• _REQUIRED WORK_
From the listing below, copy only the lines from the line that contains "You are a computer-use" to the line that contains "Instruction: Select the Pay Via Invoice tab", counting those two lines as part of the copy.

• _INFORMATION PROVIDED_
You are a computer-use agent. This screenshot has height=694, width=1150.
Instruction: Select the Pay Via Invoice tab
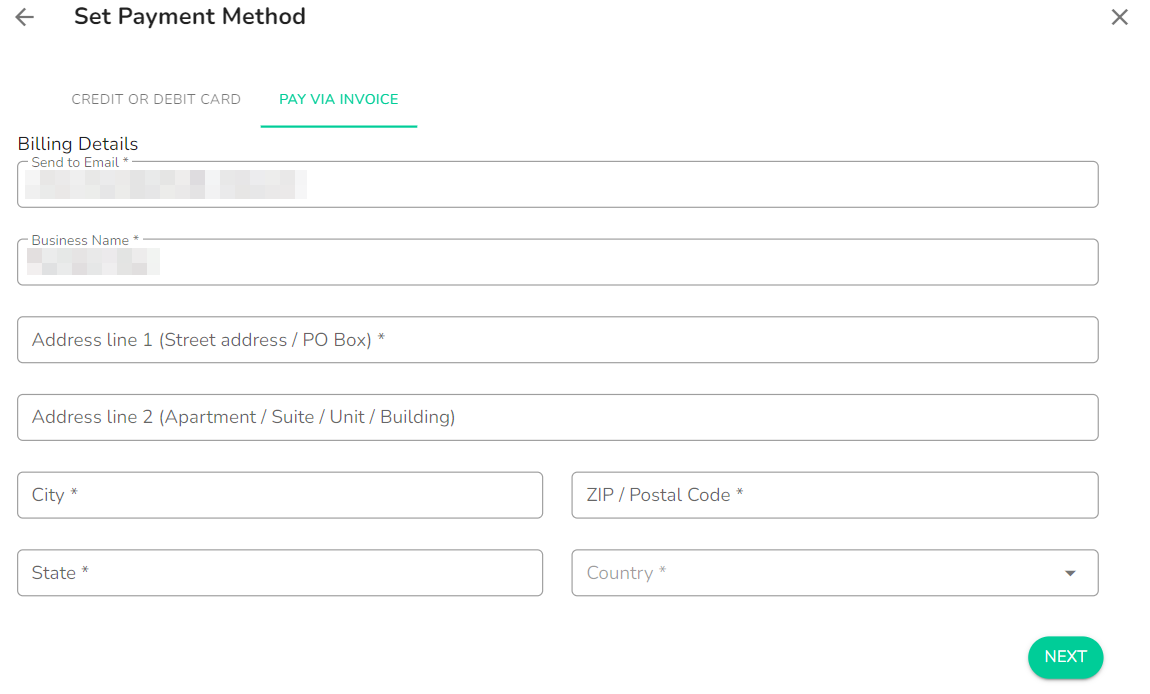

* * *

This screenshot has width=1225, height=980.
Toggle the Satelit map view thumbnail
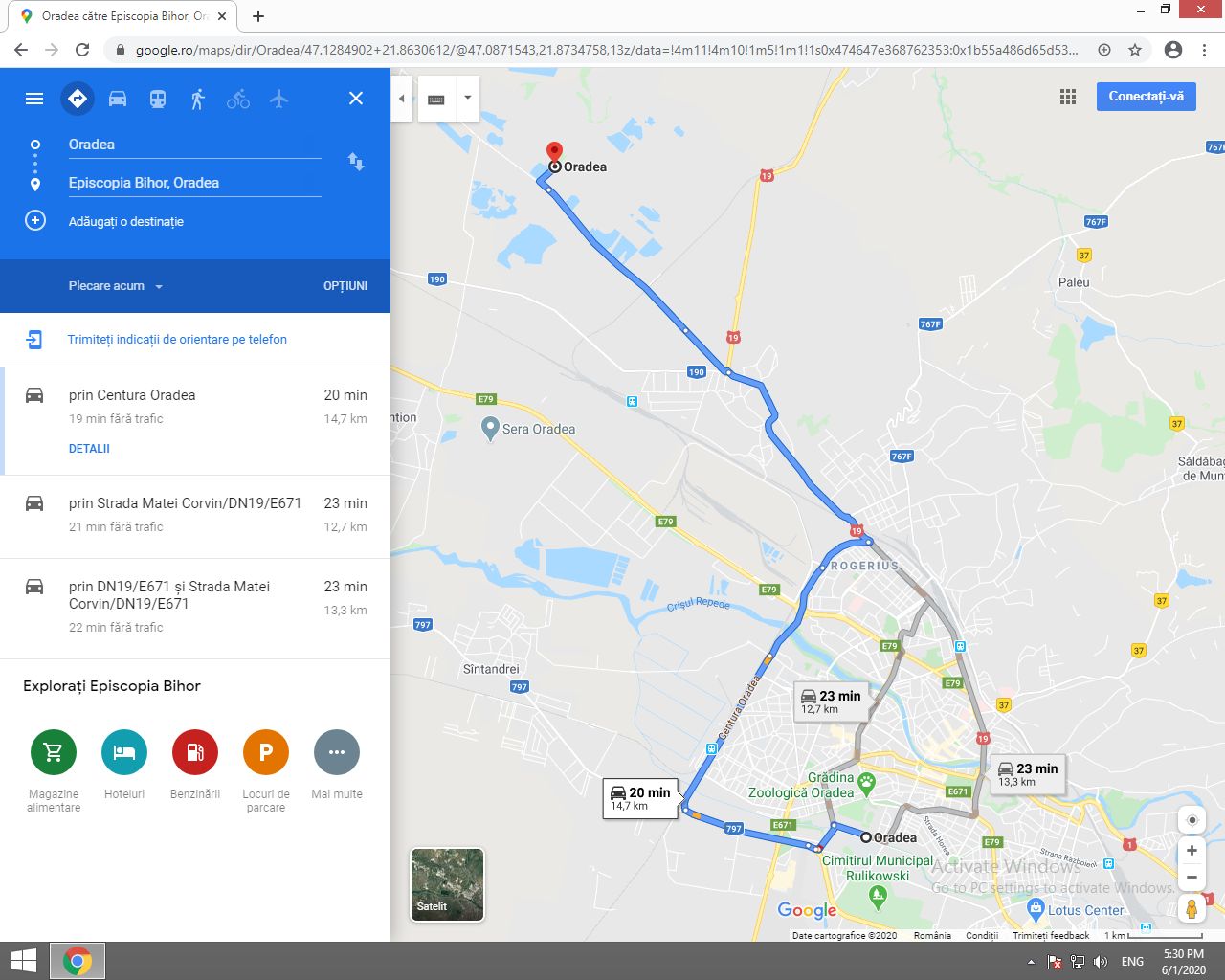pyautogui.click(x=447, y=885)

• _YOUR SOLUTION_
You are a computer-use agent. This screenshot has height=694, width=1150.
Instruction: Select the Pay Via Invoice tab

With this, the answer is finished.